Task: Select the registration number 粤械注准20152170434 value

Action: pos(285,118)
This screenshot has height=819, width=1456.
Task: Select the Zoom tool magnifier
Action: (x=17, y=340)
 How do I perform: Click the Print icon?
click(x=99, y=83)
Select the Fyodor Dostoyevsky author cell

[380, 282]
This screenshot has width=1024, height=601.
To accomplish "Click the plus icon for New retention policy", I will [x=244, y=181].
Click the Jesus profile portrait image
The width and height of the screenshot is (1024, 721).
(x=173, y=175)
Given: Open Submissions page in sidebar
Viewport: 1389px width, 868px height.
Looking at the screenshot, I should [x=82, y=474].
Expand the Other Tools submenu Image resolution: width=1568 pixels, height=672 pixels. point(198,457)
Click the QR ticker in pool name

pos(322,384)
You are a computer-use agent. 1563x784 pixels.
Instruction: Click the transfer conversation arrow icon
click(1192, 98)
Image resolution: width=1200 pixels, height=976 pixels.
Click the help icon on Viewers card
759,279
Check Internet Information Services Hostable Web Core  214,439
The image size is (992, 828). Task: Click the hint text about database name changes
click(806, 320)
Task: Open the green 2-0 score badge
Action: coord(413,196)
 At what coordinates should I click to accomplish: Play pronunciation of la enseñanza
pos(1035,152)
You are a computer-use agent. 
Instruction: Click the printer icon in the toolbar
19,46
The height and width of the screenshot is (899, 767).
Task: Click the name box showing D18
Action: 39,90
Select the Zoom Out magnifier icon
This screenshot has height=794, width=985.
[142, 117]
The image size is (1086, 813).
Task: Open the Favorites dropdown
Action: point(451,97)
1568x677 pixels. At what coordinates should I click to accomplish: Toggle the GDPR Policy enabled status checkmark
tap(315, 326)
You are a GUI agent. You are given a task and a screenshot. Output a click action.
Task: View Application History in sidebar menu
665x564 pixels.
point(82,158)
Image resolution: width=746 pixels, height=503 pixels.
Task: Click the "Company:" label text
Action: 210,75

TASK TO CARRY OUT —
Duplicate all of the entries above, line for line, without altering anything.

SOLUTION —
Task: Select the registration number 粤械注准20152170434 value

Action: pos(285,118)
This screenshot has height=819, width=1456.
Task: Select the Zoom tool magnifier
Action: (x=17, y=340)
 How do I perform: Click the Print icon?
click(x=99, y=83)
Select the Fyodor Dostoyevsky author cell

[380, 282]
This screenshot has width=1024, height=601.
To accomplish "Click the plus icon for New retention policy", I will [x=244, y=181].
Click the Jesus profile portrait image
The width and height of the screenshot is (1024, 721).
(x=173, y=175)
Given: Open Submissions page in sidebar
Viewport: 1389px width, 868px height.
Looking at the screenshot, I should [x=82, y=474].
Expand the Other Tools submenu Image resolution: width=1568 pixels, height=672 pixels. point(198,457)
Click the QR ticker in pool name

pos(322,384)
You are a computer-use agent. 1563x784 pixels.
Instruction: Click the transfer conversation arrow icon
click(1192, 98)
Image resolution: width=1200 pixels, height=976 pixels.
Click the help icon on Viewers card
759,279
Check Internet Information Services Hostable Web Core  214,439
The image size is (992, 828). Task: Click the hint text about database name changes
click(806, 320)
Task: Open the green 2-0 score badge
Action: coord(413,196)
 At what coordinates should I click to accomplish: Play pronunciation of la enseñanza
pos(1035,152)
You are a computer-use agent. 
Instruction: Click the printer icon in the toolbar
19,46
The height and width of the screenshot is (899, 767).
Task: Click the name box showing D18
Action: 39,90
Select the Zoom Out magnifier icon
This screenshot has height=794, width=985.
[142, 117]
The image size is (1086, 813).
Task: Open the Favorites dropdown
Action: point(451,97)
1568x677 pixels. At what coordinates should I click to accomplish: Toggle the GDPR Policy enabled status checkmark
tap(315, 326)
You are a GUI agent. You are given a task and a screenshot. Output a click action.
Task: View Application History in sidebar menu
665x564 pixels.
point(82,158)
Image resolution: width=746 pixels, height=503 pixels.
Task: Click the "Company:" label text
Action: 210,75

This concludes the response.